By AMY WALLACE, Times Staff Writer
When 32-year-old theoretical physicist Ron Unz decided to run for governor,
even some friends tried to talk him out of it.
"Politics is not the kind of thing you expect geniuses to get into,"
said Eric Reyburn, who attended Harvard University
with Unz.
Rivko Knox, Unz's aunt, worried that the race would be brutal. "I
said: ‘Can you take criticism? What if you speak and people laugh at you?'"
David Horowitz, the conservative activist,
was more blunt.

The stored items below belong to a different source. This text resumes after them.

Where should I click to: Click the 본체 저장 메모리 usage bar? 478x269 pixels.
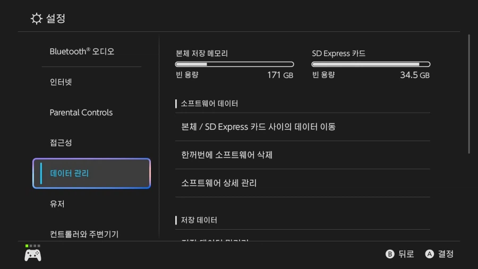[234, 64]
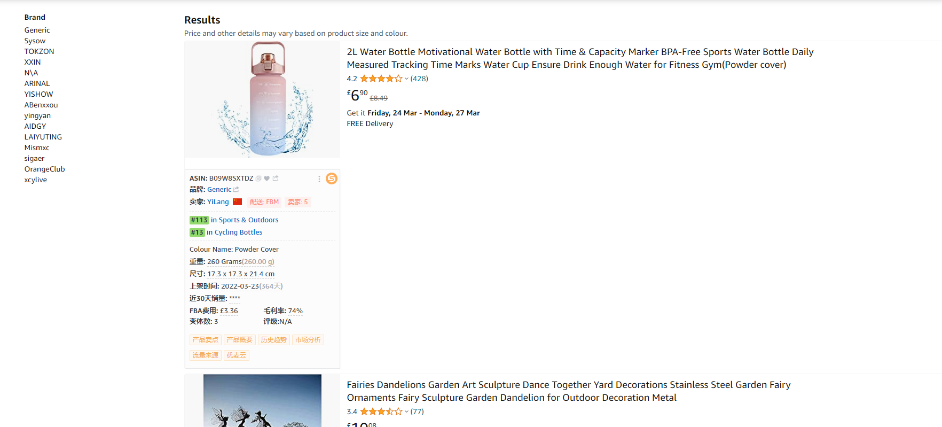Click the 市场分析 market analysis button
942x427 pixels.
coord(308,340)
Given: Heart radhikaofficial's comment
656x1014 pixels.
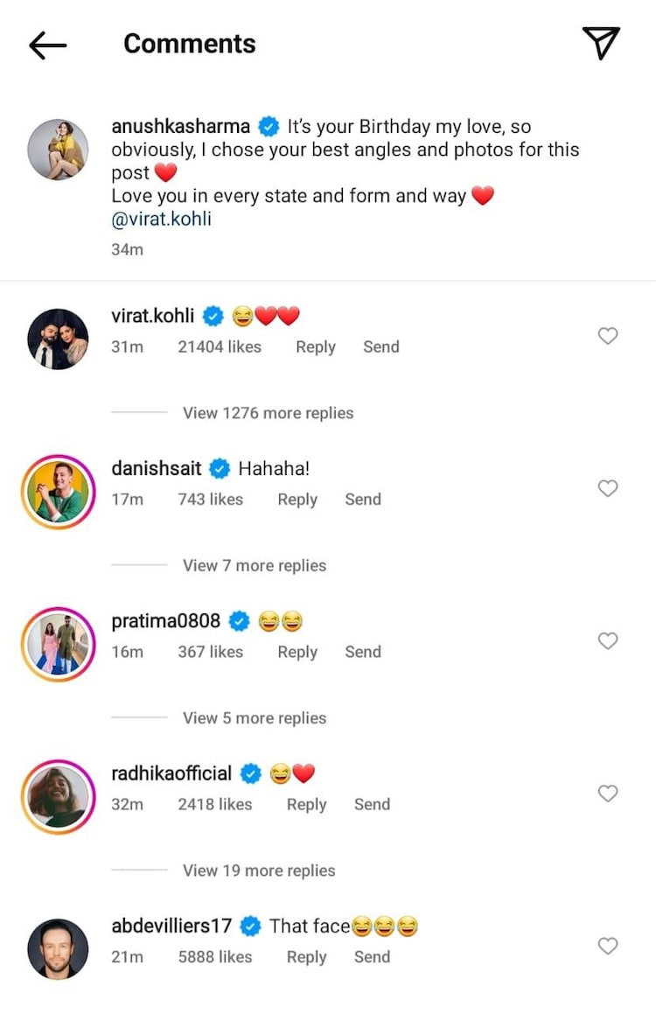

Instead of a politician, Unz "looks like a person
who reads science fiction novels and night and spends all the rest of his
time on a computer talking to other people about science fiction,"
said Horowitz, who has spent hours discussing politics with Unz. "I
told him: ‘You're an intellectual. ... Your passion is ideas. You'll be
murdered."
But Unz, the soft-spoken owner of a small
computer software company in Silicon Valley, calculated the odds and made
up his mind. A month ago he formally challenged Gov. Pete Wilson for the
Republican nomination, launching a statewide media blitz financed with
more than $1 million of his own money.
Ever since, Unz has blistered Wilson, calling
him a hypocrite, an opportunist — even a closet Democrat. The ultraconservative
long shot has attacked the more moderate incumbent for raising taxes, bashing
immigrants and supporting "the pathology of the social welfare state."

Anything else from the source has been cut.